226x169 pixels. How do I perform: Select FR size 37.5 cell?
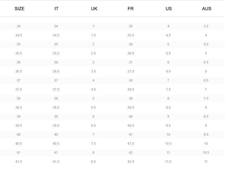point(131,71)
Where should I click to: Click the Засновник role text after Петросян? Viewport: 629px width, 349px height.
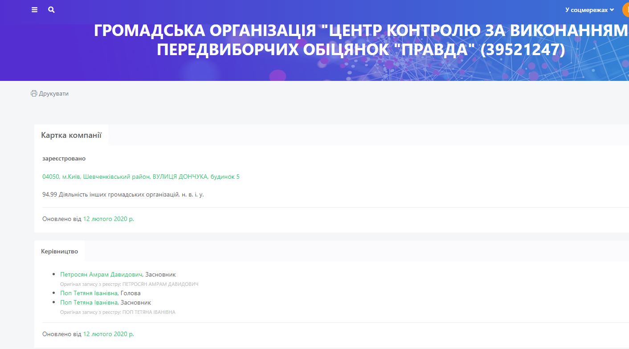point(160,275)
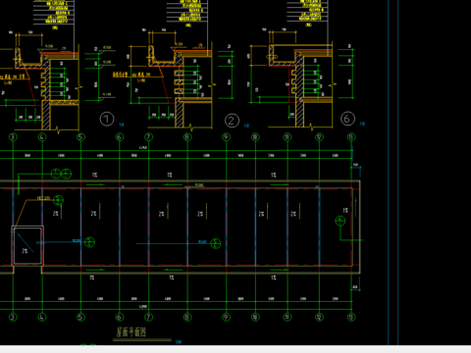471x353 pixels.
Task: Select index symbol on blue leader near axis 5
Action: [89, 242]
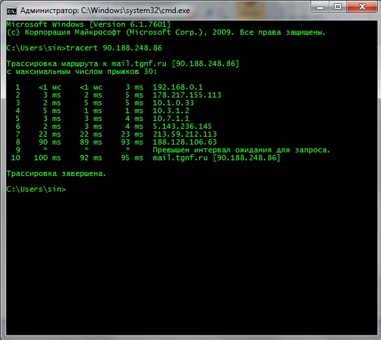The width and height of the screenshot is (381, 340).
Task: Click the hop 8 address 188.128.106.63
Action: [x=185, y=142]
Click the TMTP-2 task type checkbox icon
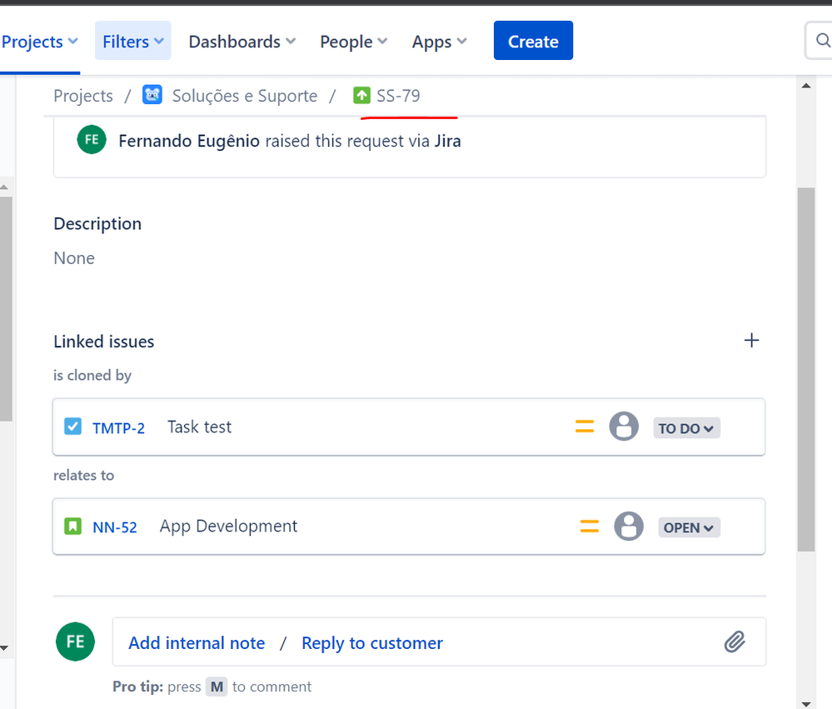Viewport: 832px width, 709px height. point(72,426)
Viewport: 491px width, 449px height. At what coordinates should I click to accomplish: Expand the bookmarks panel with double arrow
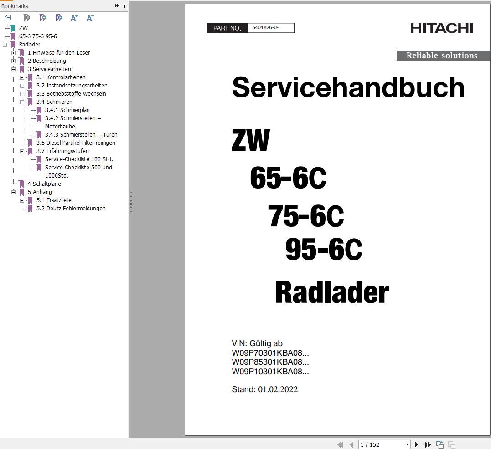117,6
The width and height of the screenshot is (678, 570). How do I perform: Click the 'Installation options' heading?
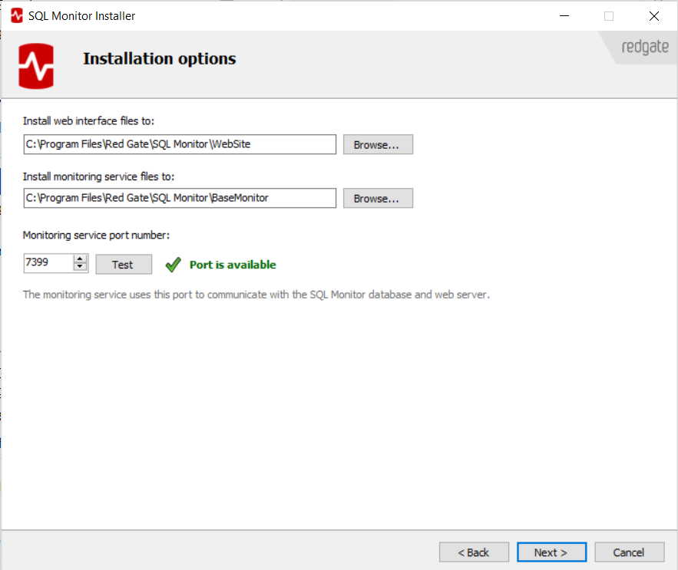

■ WHAT IS NEEDED ■
Retype the data exactly; images stay out.

■ ANSWER FOR THIS EXERCISE ■
226x169 pixels. How do I perform: Select FR size 37.5 cell?
point(131,71)
Where should I click to: Click the Засновник role text after Петросян? Viewport: 629px width, 349px height.
point(160,275)
471x353 pixels.
Task: Select index symbol on blue leader near axis 5
Action: [89, 242]
The width and height of the screenshot is (381, 340).
Task: Click the hop 8 address 188.128.106.63
Action: [x=185, y=142]
Click the TMTP-2 task type checkbox icon
Viewport: 832px width, 709px height. point(72,426)
Viewport: 491px width, 449px height. At what coordinates should I click to accomplish: Expand the bookmarks panel with double arrow
117,6
The width and height of the screenshot is (678, 570). How do I perform: Click the 'Installation options' heading?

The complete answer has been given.